The definite storage area of the music data storing section 170 is capable of storing music data amounting to about six songs. If the record key 234 is pressed to store new music data while the music data storing section 170 is full, the microprocessor 240 outputs a message informing the full storage state to the display section 180, for example, "No more music can be stored. Will previously stored music be deleted?", and waits for a key input from the key input section 230. If there is a key input to delete, the microprocessor 240 outputs a list of music data stored in the definite storage area of the music data storing section 170 to the display section 180 so that the user can select music to be deleted by placing an indication bar on the music data in the list. If the user presses a delete key, the music data selected by the indication bar will be deleted from the definite storage area. Also, the new music data stored in the temporary storage area will be transferred to the definite storage area to be definitely stored and maintained.
If the user does not press the record key 234 at step S714, the microprocessor 240 will return to step S704 to output the broadcasting signals to the sound output section 130 and control the DSP 210 to store music data, of which the beginning and end points are recognized and extracted by the music extracting section 500, in the temporary storage area of the music data storing section 170.
According to the second embodiment of the present invention, the digital recorder 200 comprises the music extracting section 500 utilizing a frequency analysis. The digital recorder 200 separates music signals from received broadcasting signals and recognizes the beginning and end of the music, which is being outputted, by a frequency analysis to store the music data. Accordingly, even in case when a user starts to record music after some lapse of time, the music can be recorded and reproduced from the beginning point thereof.
FIG. 8 is a block diagram showing the inner configuration of a music extracting section 800 utilizing an
HMM (hidden Markov model) according to the third embodiment of the present invention.

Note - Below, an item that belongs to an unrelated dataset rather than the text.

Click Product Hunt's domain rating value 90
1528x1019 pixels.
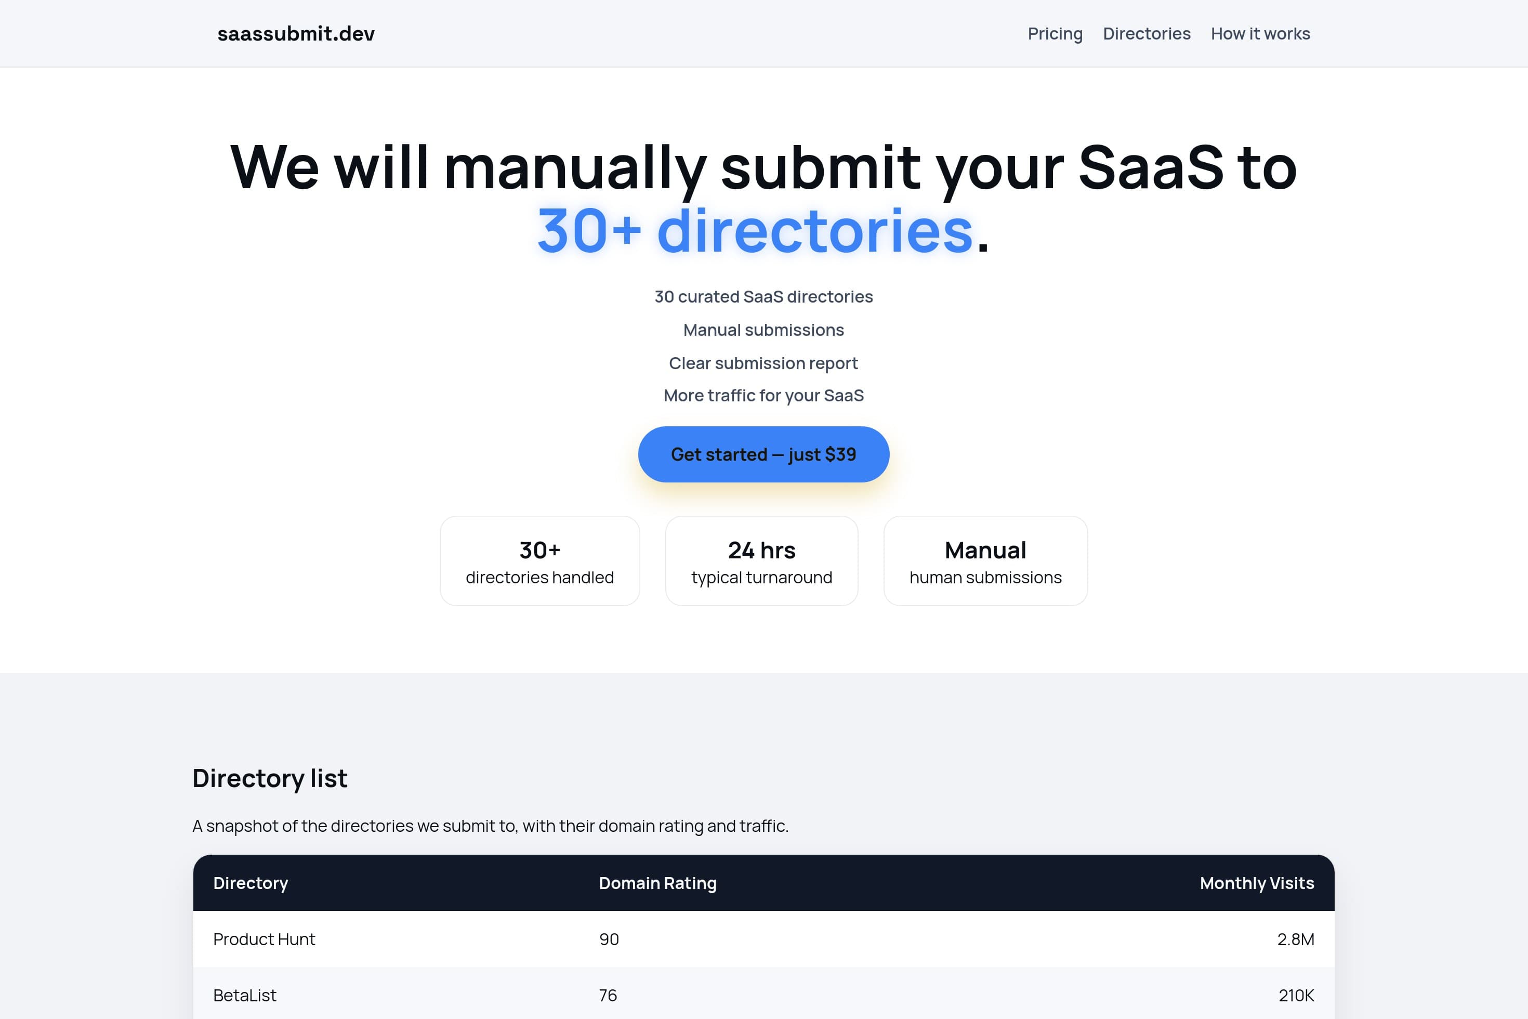[609, 939]
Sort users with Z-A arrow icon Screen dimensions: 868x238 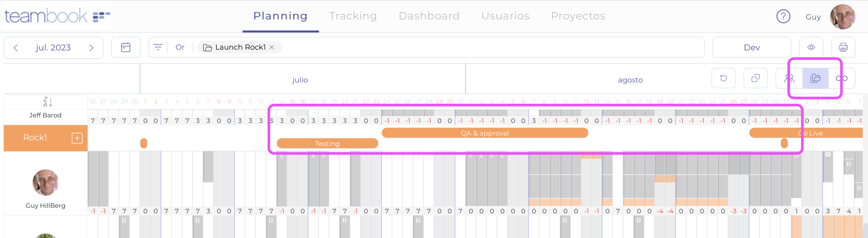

In the third embodiment, the music extracting section 800 receives a mixed signal of a plurality of sound sources included in broadcasting signals as an input and retrieves signals of the independent sound sources. The music extracting section 800 collects data for extracting general human speech characteristics and utilizes a hidden Markov model (HMM) trained for such data to extract and remove speech signals. In other words, a hidden Markov model is used to obtain hidden speech information from mixed sound information. The hidden speech information is a Markov process. Under Markov assumption, "any state of a model is dependent only on the state that directly preceded it." The Markov process refers to a process where transition between states is dependent only on the previous "n" states. The model is termed a n-dimensional model. "n" refers to the number of states that influence the next state.
An HMM consists of a transition probability for modeling a change of voice with time and an output probability for modeling a spectrum change. The HMM evaluates the similarity between models based on a stochastic estimate of the similarity with a given model, rather than the similarity of an input pattern with a reference pattern. The Viterbi algorithm is utilized to find the most likely sequence of hidden states that preprocess inputted speech data and generate an output similar to the corresponding input.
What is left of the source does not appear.